42.6% claimed to have played in the four weeks prior to the survey

Overall, 42.6% of the population – or 1,713 people in total – said they had played in the four weeks prior to the survey. This was roughly in line with the 2020 total of 42%, but well below the pre-pandemic figure of 47.2%.

When excluding the Loteria Nacional, 28.6% of the population had gambled, which again was around the 2020 level but below 2019. Play rates – including or excluding the Loteria Nacional – were virtually flat relative to to 2020 for men and women and across all age groups.

The share of the population that played online last year was 25.3%, which was not a statistically significant increase from 2020, but was significantly higher than the 21.1% recorded in 2019.

Looking at specific types of games, Loteria Nacional draws remained by far the most popular form of game, with 26.3% participating. However, the brand’s main Lotto draw experienced a significant decline in the game, with EuroMillions becoming a more popular game.

Another 13% bought tickets for a charity lottery draw, while 7.3% played scratch cards. There has been a notable increase in land-based slots gambling, from 1.3% of the population to 2%, with increases recorded in bars, gaming rooms and casinos.

Fall in certain aspects of the game

However, there has been a sharp drop in the use of virtual gaming machines at bookmakers such as Fixed Odds Betting Terminals (FOBTs), with just 0.2% of people saying they have used these machines. In 2019, the UK government introduced a change limiting maximum bets on these machines to just £2.

Online slots and instant win games declined, with 3.2% of respondents playing the games, and the vast majority of that total came from National Lottery instant win games.

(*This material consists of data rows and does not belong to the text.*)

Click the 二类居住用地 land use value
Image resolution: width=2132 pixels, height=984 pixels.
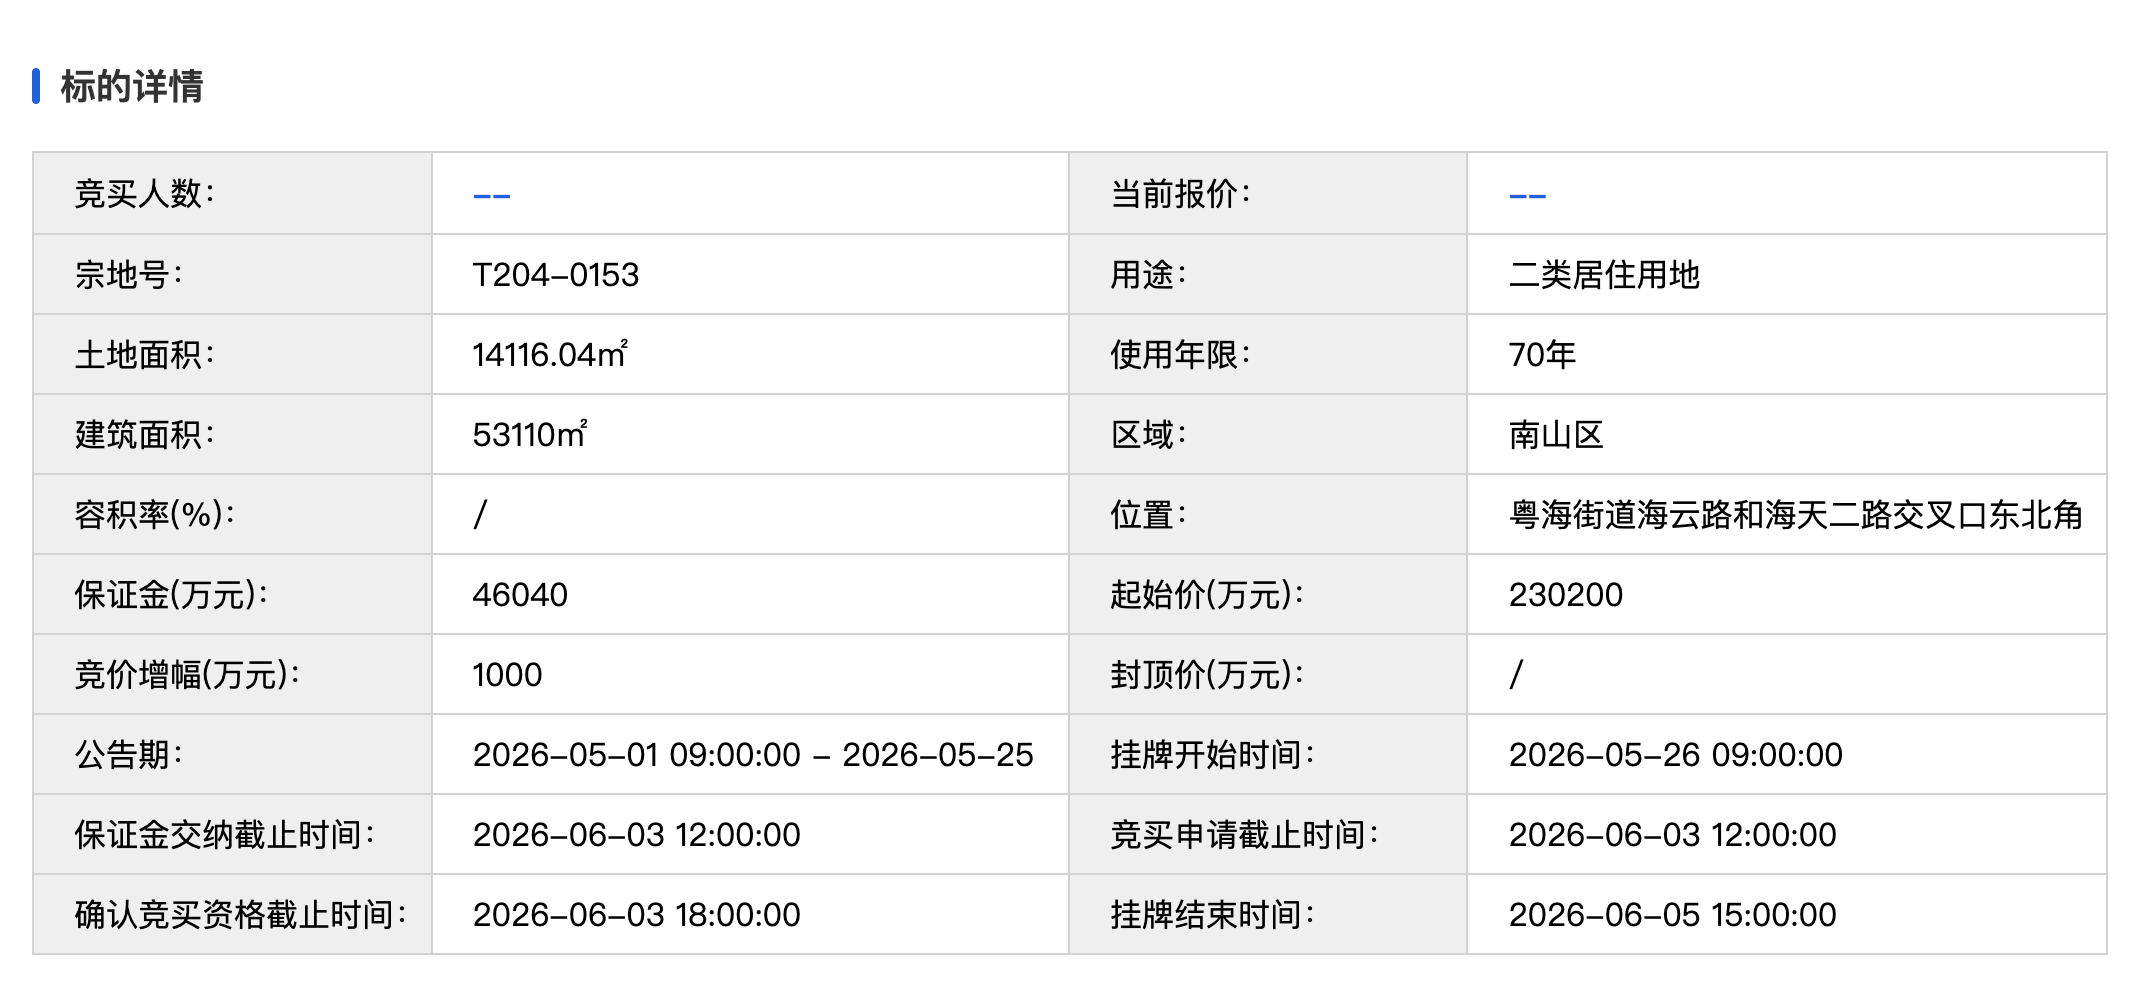[x=1604, y=275]
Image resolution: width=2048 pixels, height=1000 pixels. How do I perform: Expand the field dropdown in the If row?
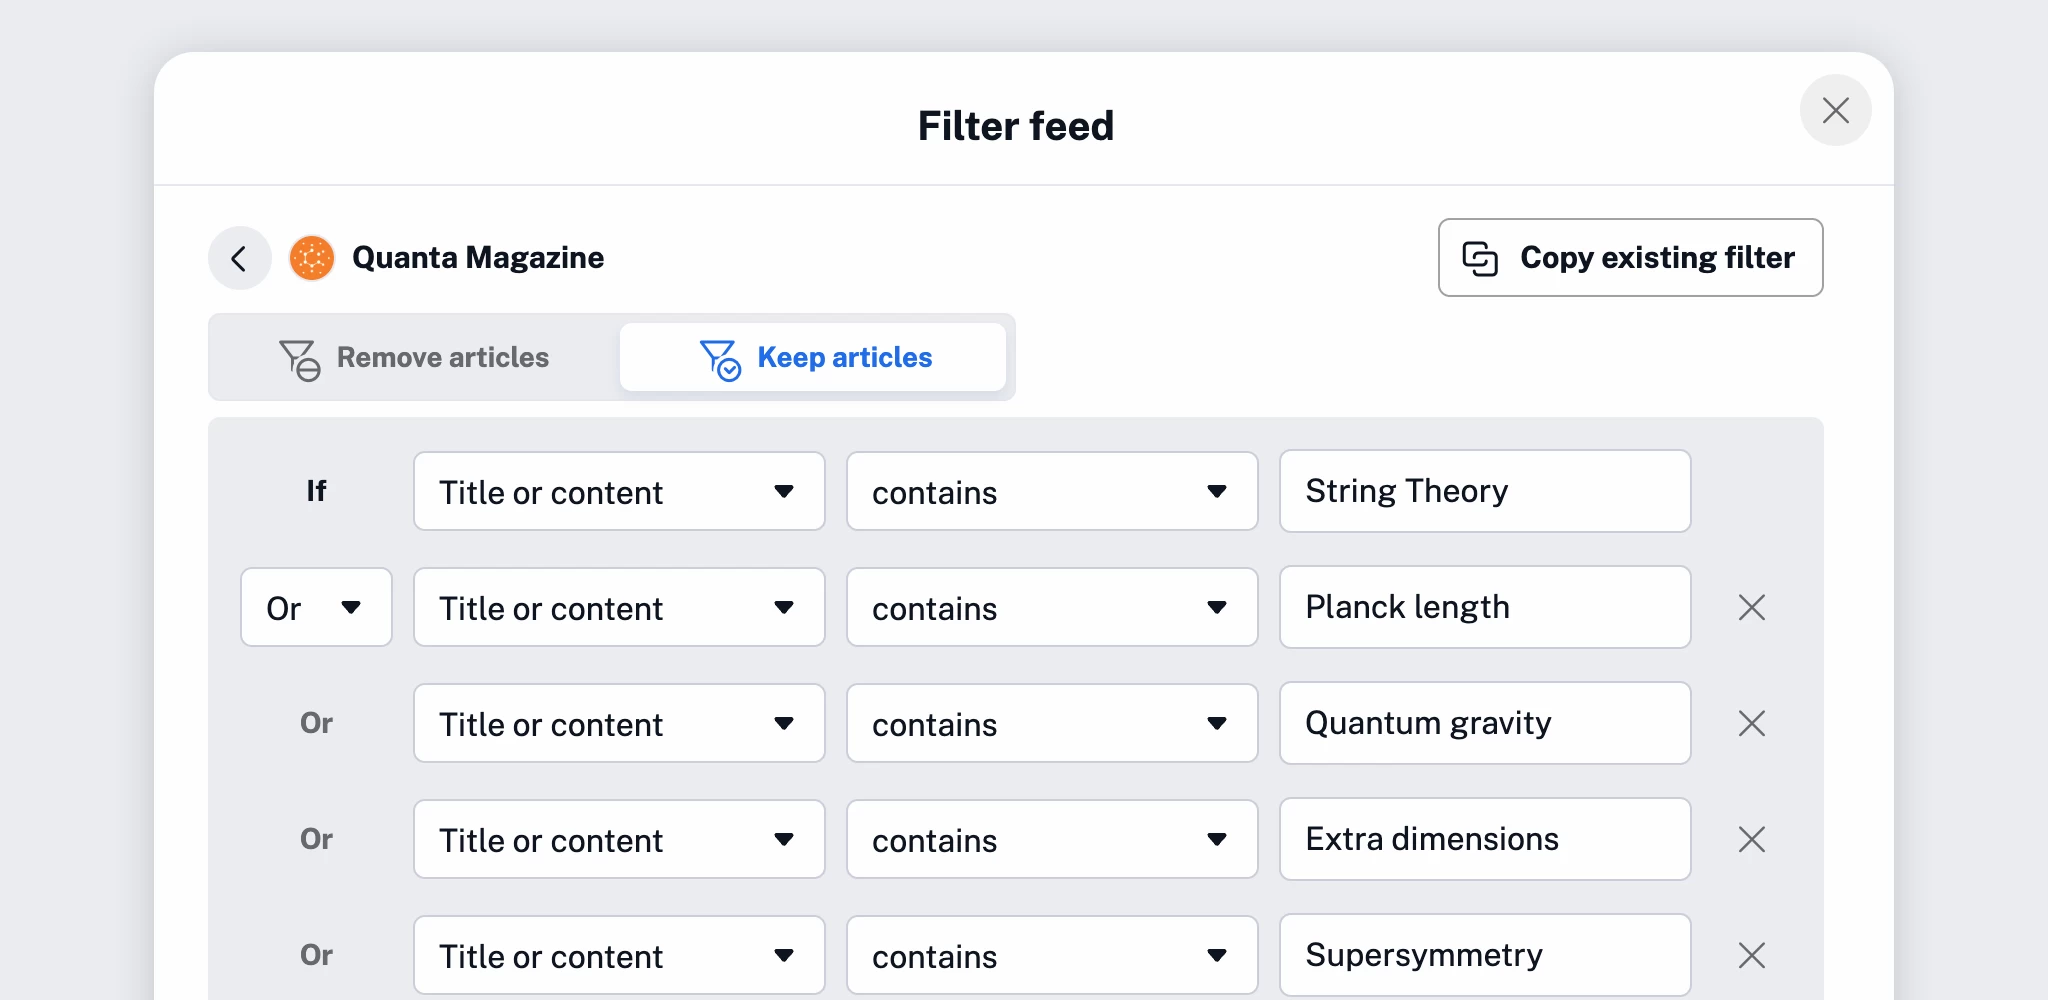619,491
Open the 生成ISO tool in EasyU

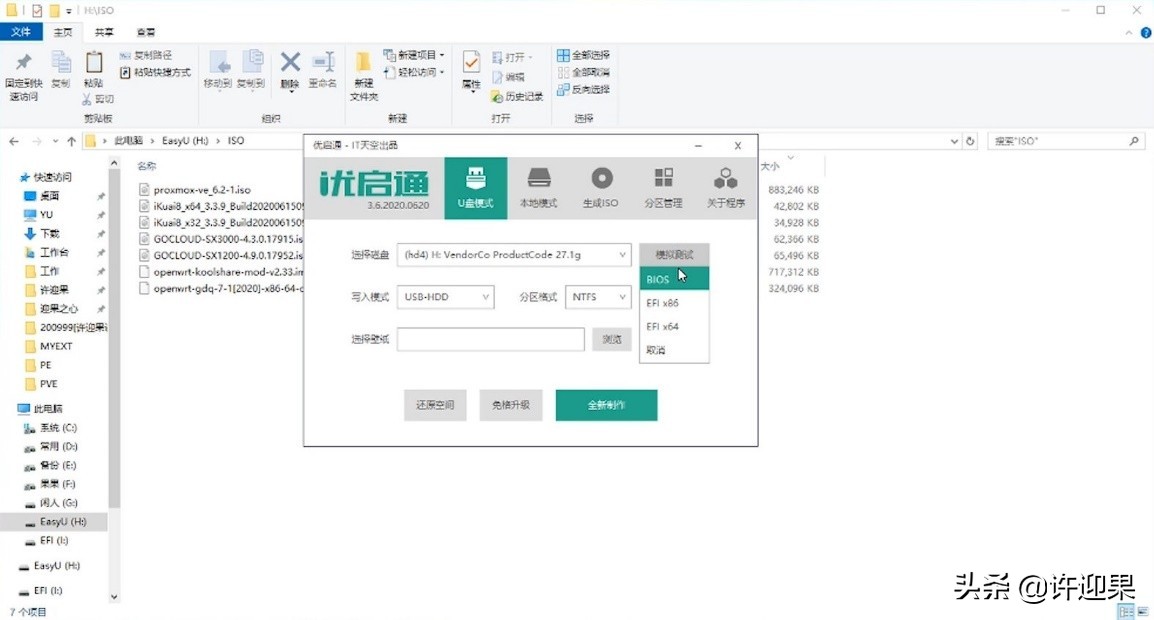point(600,187)
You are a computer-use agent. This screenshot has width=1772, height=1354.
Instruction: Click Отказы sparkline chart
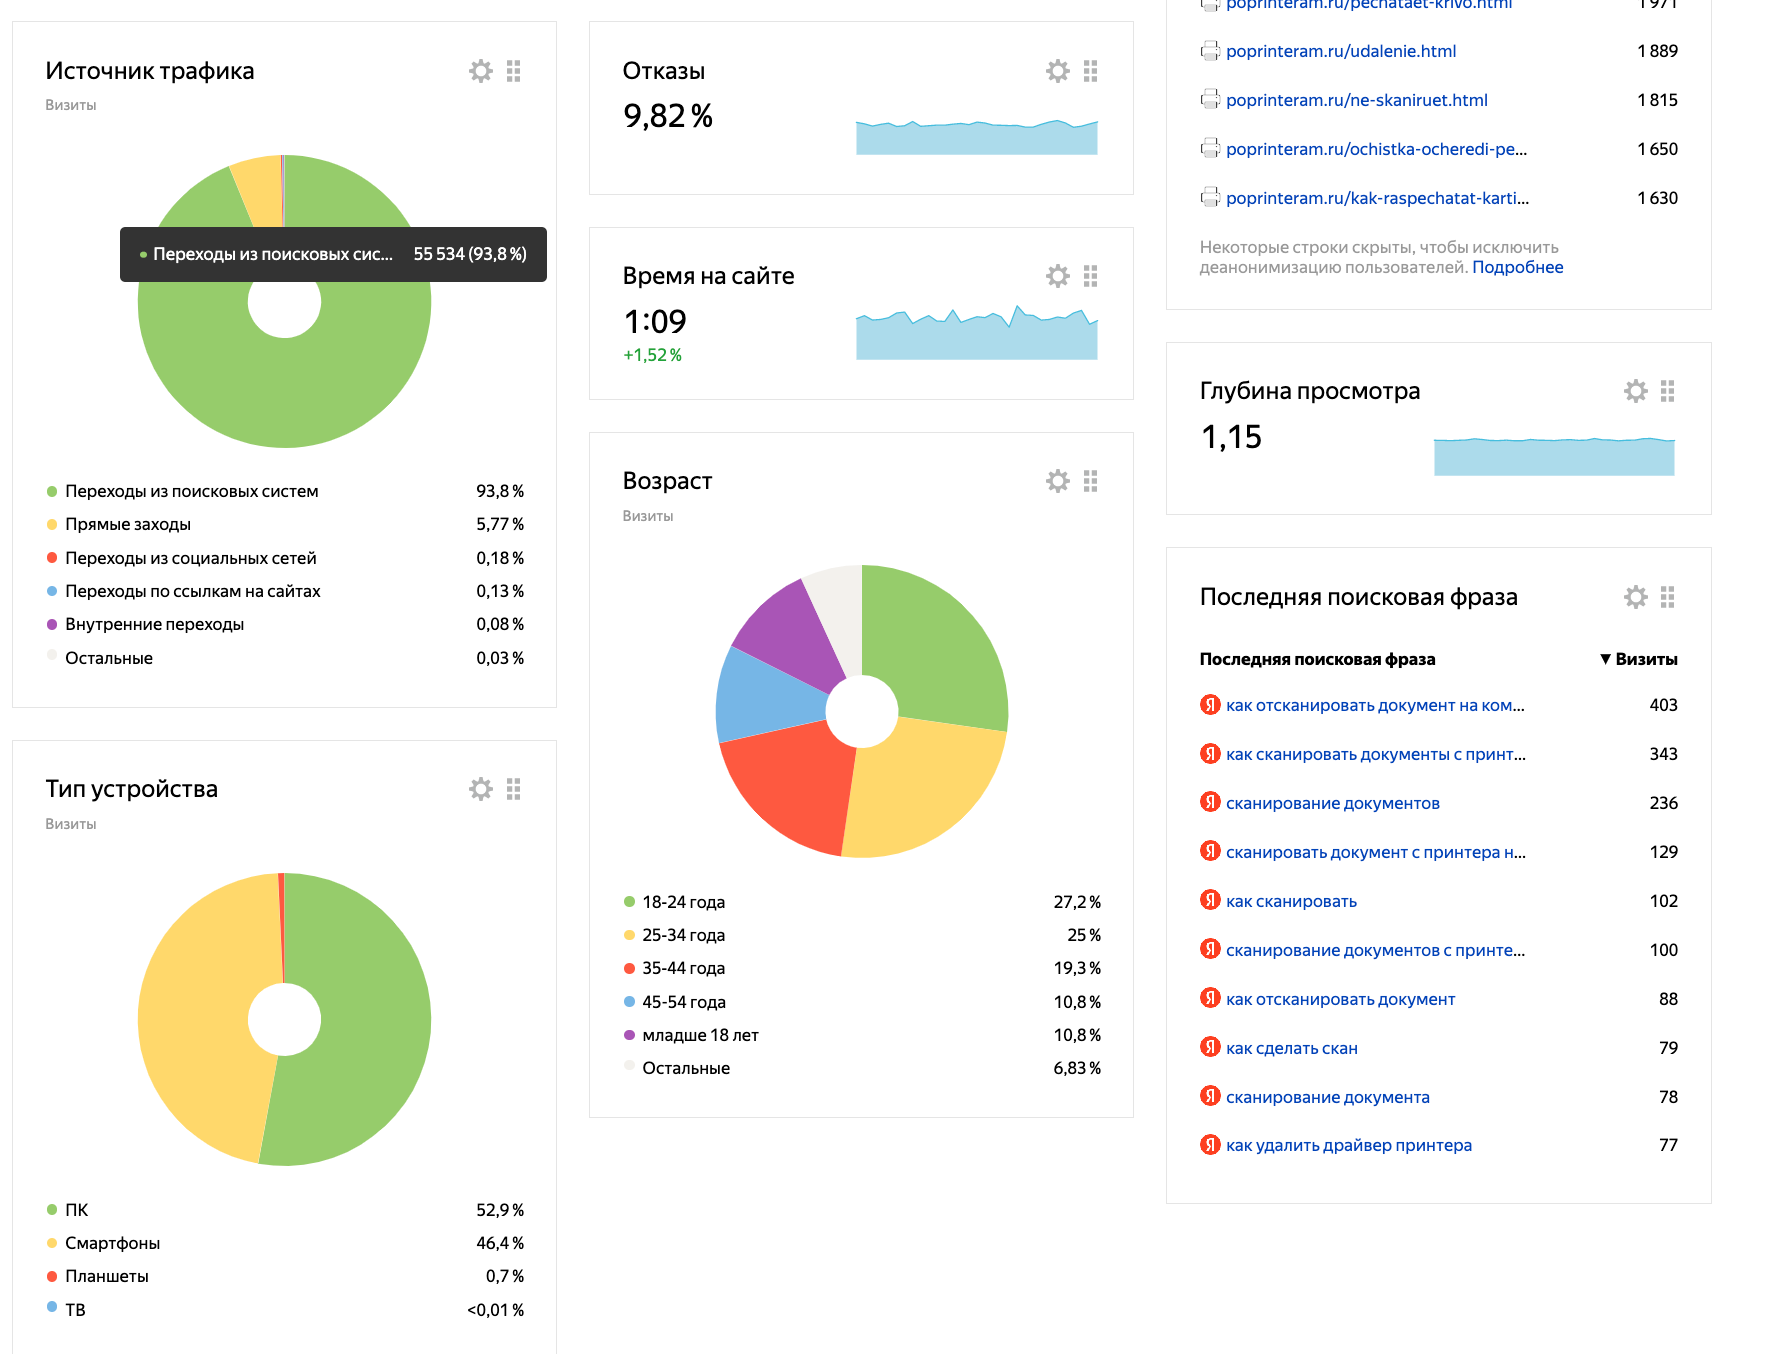tap(977, 137)
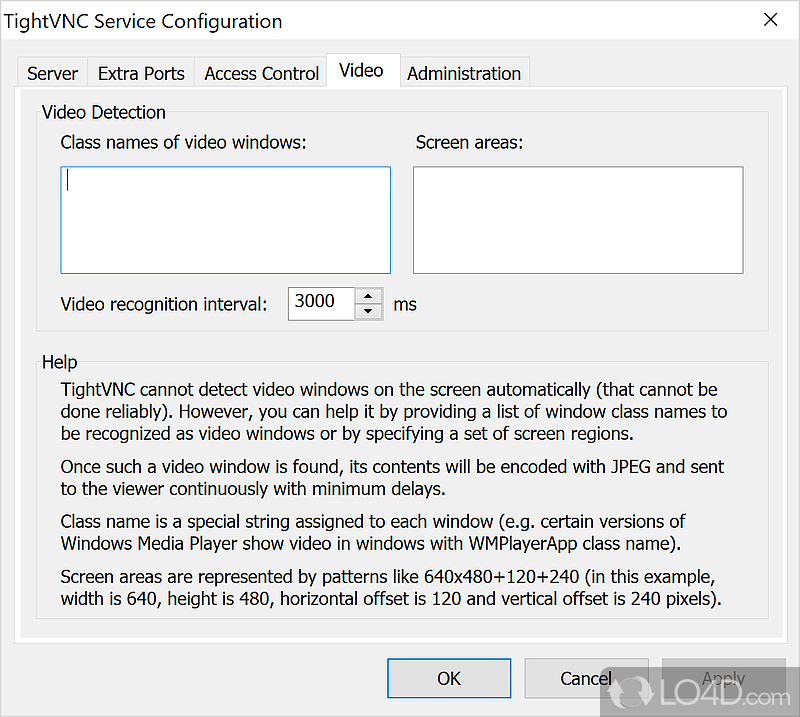The image size is (800, 717).
Task: Close the TightVNC Service Configuration window
Action: click(x=770, y=20)
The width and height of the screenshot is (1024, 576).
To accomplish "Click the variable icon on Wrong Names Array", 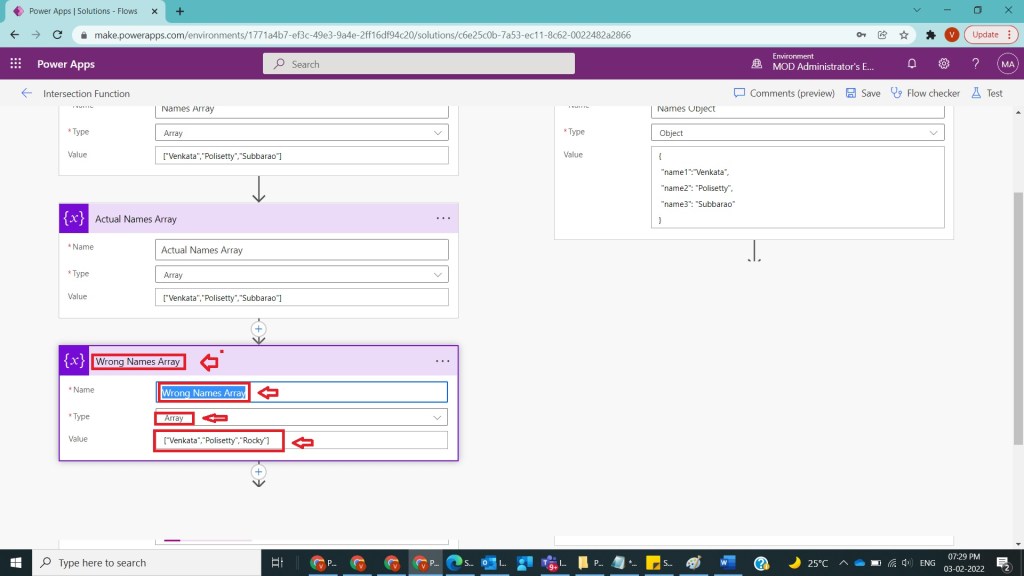I will pyautogui.click(x=74, y=361).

Also on the decline was online casino gaming, from 1.1% of people playing to 0.6%.

Sports betting remained stable, with 5.3% of the population claiming to have bet on sports. Among those who played in the last four weeks, more people said they played infrequently, with 18.1% of players saying they played less than once a month and the majority did so.

The survey also asked a series of questions to determine the level of game-related damage in the population. The low levels of damage recorded for the first time earlier this year have been maintained.

The share of people designated as “problem gamblers” – based on individuals’ Gambling Severity Index scores – remained at 0.3%. The percentage of moderate risk players, with a score of two or three, was 0.8% and those classified as low risk – with a score of one – was 1.9%.

Analysis by the CEO of BGC

Betting and Gaming Council (BGC) Chief Executive Michael Dugher said industry initiatives helped keep the rate low. “Our initiatives have included using advertising to promote safer gaming messages and tools such as deposit limits and timeouts, investing more in research and treatment, and introducing strict new rules on VIP schemes.”

Dugher added: “One problem player is too many, however, and we are determined to keep the momentum going over the coming months and years. As we continue to make progress on problematic gambling and drive ever higher standards on safer gambling in the regulated sector, it is vital that ministers do nothing that drives people into the unsafe and unregulated online illegal market.”

The CEO of BGC further stressed: “You need to prevent customers from being directed to the irregular market with additional restrictions that are cumbersome, intrusive and poorly thought out. Ministers need to listen to the 119,000 people whose jobs depend on the regulated betting industry and the millions of punters who gamble safely and responsibly – not the usual suspects in the anti-gambling lobby who just want to ban things because they don’t approve of how millions of people choose to spend their own money. money”.

When this decline was first recorded in September 2021, from 0.6% in September 2020, the chairman of the Betting and Gaming Council said the reduction showed his group is making an impact and showed the effects of measures based on evidence to fight the industry.